Zeebe is unreasonably slow with out-of-the box setup

vasyl · November 22, 2022, 11:22am

We’ve been trying to use zeebe for some time and although some people online confirm that it works with millions or even billions of operations/users it’s not coping with ~5 concurrent users in our case. That’s very weird and we can’t figure out why.

Earlier we’ve been using a standalone version of zeebe (for dev needs) and faced the same problem. At that point in time, we did some investigation and it seems like RocksDB was flushing data to SSD on every process step to guarantee data persistency and although each flush wasn’t critically slow the sum of all of them was a performance killer.

To bypass this we’ve temporarily disabled it with disableExplicitRaftFlush=true experimental feature but we can’t use it as a final solution on prod for various reasons and we’ve been advised to use cluster versions on Zeebe. As far as I understand the reasoning was - in cluster versions we can have replication, so one node failure doesn’t lead to data loss & thus there is no need to flush data to SSD so frequently.

The complete conversation is available here:

Recently we’ve tried a cluster version of zeebe with 5 nodes and 5 partitions, replication, a standalone gateway, and slightly increased resources. Basically, we’ve followed Zelldon’s advice in our previous discussion. We’ve also disabled this hacky disableExplicitRaftFlush and now use defaults. As the result, the system is a bit more stable but it also becomes slower.
Zeebe is deployed in Kubernetes with the default Helm chart

Unfortunately, we’re not allowed to share implementation details but just to give a sense of how bad things are I can share some timings. For example, if we sum up the execution time of all 4 workers we get ~1-1.5 seconds now, but the total execution time is ~3-4 seconds (75th percentile) for 5 concurrent users. If we run the same test with 100 concurrent users total execution time can easily rise to 30-50 secs at best and 100+ seconds at worse. It’s also likely to drop many requests due to overload.

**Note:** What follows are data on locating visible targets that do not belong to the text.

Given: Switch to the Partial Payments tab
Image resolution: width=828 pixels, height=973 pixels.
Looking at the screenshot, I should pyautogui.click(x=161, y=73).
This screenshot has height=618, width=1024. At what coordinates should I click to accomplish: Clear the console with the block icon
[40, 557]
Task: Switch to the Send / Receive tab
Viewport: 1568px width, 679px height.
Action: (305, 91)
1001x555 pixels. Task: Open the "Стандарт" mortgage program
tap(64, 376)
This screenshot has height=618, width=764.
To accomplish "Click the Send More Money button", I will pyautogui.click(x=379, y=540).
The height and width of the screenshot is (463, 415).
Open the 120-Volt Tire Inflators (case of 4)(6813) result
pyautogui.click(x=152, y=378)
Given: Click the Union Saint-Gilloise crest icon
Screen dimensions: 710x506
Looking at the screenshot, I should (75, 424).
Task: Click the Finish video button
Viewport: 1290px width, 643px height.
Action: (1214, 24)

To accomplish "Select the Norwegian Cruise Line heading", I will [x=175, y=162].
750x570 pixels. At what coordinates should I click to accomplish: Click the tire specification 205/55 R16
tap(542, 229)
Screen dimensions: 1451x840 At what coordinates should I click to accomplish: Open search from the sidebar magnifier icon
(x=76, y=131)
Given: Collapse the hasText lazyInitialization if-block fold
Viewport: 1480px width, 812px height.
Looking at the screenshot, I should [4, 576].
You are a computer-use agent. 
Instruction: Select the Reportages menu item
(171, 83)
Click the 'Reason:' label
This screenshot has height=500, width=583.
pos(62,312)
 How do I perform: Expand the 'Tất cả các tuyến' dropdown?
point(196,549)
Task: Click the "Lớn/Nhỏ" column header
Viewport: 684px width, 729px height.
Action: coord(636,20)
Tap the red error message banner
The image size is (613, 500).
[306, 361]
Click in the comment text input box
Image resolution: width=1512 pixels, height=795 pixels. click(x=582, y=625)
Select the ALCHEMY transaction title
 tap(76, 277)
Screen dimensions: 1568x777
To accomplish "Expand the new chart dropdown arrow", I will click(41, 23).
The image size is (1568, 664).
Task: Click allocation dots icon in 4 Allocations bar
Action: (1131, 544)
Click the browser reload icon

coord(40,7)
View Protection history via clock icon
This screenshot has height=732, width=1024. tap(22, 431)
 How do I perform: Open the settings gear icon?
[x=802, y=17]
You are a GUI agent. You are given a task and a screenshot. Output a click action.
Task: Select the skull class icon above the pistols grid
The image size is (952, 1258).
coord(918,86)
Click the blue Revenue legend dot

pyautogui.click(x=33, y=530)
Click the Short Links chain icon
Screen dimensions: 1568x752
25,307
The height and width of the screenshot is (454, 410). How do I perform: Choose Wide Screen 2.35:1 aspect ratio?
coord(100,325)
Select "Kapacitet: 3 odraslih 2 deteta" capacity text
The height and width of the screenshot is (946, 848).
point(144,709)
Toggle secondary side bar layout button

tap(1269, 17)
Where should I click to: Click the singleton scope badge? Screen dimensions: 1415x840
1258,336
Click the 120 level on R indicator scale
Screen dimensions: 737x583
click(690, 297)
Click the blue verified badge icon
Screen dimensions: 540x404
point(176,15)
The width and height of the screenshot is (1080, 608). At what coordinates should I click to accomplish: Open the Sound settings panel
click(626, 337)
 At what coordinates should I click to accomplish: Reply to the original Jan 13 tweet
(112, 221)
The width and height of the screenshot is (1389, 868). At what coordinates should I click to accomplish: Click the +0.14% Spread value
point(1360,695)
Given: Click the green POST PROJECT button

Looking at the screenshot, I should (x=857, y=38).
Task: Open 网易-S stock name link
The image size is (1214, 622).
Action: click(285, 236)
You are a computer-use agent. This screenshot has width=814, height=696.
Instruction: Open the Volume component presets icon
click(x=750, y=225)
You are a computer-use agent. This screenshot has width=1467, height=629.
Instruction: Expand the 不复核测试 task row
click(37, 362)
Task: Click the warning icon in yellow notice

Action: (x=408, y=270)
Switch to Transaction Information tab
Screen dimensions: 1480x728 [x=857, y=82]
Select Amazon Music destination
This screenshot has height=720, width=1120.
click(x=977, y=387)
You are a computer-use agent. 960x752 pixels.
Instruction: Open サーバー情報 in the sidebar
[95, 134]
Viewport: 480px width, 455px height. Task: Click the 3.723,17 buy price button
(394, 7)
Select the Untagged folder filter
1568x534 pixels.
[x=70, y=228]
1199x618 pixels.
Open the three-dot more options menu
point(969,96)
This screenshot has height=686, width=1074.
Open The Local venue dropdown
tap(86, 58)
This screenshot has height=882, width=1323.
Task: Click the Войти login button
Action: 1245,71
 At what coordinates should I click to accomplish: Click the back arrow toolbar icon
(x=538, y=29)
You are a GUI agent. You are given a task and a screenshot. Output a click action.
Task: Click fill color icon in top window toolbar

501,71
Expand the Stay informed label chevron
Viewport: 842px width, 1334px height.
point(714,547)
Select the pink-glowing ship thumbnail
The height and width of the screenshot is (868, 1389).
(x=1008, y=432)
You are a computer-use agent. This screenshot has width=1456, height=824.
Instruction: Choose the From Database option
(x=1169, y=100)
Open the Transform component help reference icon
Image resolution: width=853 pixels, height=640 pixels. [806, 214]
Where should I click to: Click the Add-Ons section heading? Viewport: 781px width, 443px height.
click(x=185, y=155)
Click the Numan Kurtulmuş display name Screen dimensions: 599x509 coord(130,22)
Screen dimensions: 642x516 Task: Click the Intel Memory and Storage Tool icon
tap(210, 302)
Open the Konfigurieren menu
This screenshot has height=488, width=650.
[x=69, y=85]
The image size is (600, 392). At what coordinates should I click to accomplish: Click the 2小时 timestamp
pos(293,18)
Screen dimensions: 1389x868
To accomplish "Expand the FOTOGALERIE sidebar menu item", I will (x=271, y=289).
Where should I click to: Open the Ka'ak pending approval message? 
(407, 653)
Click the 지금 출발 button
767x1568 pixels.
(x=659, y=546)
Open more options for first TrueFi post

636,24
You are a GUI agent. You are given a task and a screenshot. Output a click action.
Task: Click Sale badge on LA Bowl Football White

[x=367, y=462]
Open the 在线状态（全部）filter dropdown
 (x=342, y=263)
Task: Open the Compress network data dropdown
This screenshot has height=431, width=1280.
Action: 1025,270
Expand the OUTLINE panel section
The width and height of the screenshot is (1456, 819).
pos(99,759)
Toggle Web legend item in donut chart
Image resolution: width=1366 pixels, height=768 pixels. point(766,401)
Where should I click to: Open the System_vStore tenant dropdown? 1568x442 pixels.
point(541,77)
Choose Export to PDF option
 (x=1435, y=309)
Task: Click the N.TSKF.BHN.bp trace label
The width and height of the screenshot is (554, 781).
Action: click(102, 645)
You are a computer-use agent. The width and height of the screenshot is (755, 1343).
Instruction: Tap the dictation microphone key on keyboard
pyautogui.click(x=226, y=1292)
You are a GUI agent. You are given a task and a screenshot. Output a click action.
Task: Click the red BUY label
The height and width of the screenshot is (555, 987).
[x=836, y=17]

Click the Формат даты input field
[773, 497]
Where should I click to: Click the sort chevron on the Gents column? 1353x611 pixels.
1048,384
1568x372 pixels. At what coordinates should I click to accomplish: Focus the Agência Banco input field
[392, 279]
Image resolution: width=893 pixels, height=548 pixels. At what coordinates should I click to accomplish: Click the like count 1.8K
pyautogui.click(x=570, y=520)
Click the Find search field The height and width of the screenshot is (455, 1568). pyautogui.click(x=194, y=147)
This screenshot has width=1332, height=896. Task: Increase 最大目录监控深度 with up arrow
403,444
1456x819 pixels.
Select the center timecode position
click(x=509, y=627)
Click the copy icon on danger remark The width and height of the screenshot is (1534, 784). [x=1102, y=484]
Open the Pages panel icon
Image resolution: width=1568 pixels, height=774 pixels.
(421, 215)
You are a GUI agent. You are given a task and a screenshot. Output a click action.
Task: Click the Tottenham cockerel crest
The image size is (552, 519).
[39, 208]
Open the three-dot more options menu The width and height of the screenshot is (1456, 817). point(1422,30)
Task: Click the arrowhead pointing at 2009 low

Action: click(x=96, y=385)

Switching disableExplicitRaftFlush back to true makes things better, so we may assume that at least a part of the problem is somewhere in exporters.

We have a gut feeling that we’re missing something very basic because why else the system that can handle a huge load does fail to handle a minimal load on our side? Do you have any ideas why could be wrong here?

Thanks in advance

Zelldon · November 24, 2022, 12:52pm

Hey @vasyl

sorry for the late reply and that you have still issues with the performance.

Before I can give your more input or hints I need to understand a bit better your setup, use case and workload.

Could you please answer the following questions:

Which version of Zeebe do you use?
What type of client do you use? Which language?

not coping with ~5 concurrent users in our case.

What exactly do you mean by users here? Users accessing Tasklist? 5 different clients? Could you describe a bit more your setup and the tools you use around Zeebe? To understand that better.

You mentioned you run the helm charts, can you share the values files you’re using, or do you not configure anything more?

Recently we’ve tried a cluster version of zeebe with 5 nodes and 5 partitions, replication, a standalone gateway, and slightly increased resources.

Please share more details about that. How does your configuration look right now?
Which cloud provider do you use? GKE? AWS?

Unfortunately, we’re not allowed to share implementation details but just to give a sense of how bad things are I can share some timings.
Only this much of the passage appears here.